■ **What you are asked to do**:
Track down each line below containing the string "icon" and copy it.

■ **Information supplied**:
───

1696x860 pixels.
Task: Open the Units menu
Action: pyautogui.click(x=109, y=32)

───

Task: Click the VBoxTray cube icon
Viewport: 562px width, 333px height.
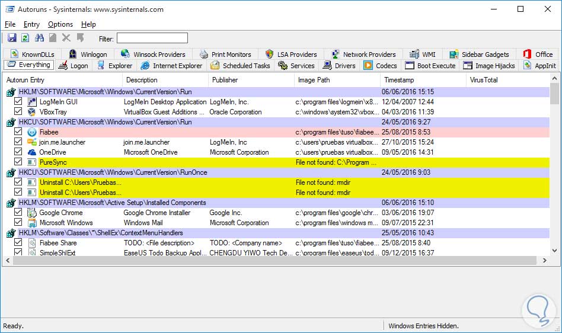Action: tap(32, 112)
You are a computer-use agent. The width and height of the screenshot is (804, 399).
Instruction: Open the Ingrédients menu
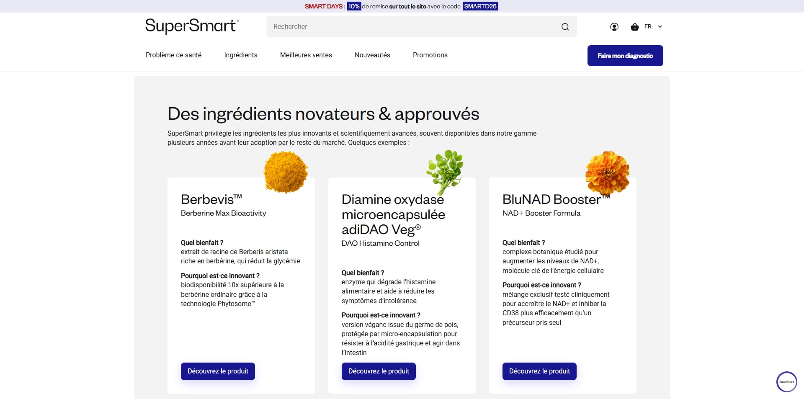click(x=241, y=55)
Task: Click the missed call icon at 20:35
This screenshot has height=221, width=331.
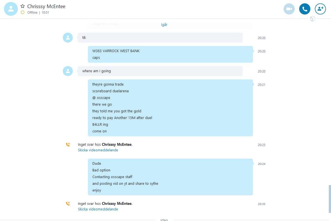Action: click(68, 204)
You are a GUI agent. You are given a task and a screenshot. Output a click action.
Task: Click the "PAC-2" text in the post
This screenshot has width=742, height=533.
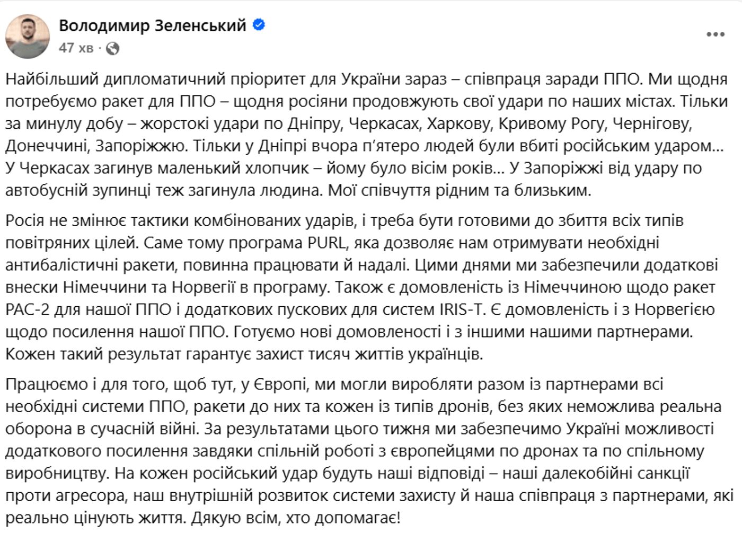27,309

───

■ **Worked solution**:
Task: Click the VBoxTray cube icon
Task: Click the missed call icon at 20:35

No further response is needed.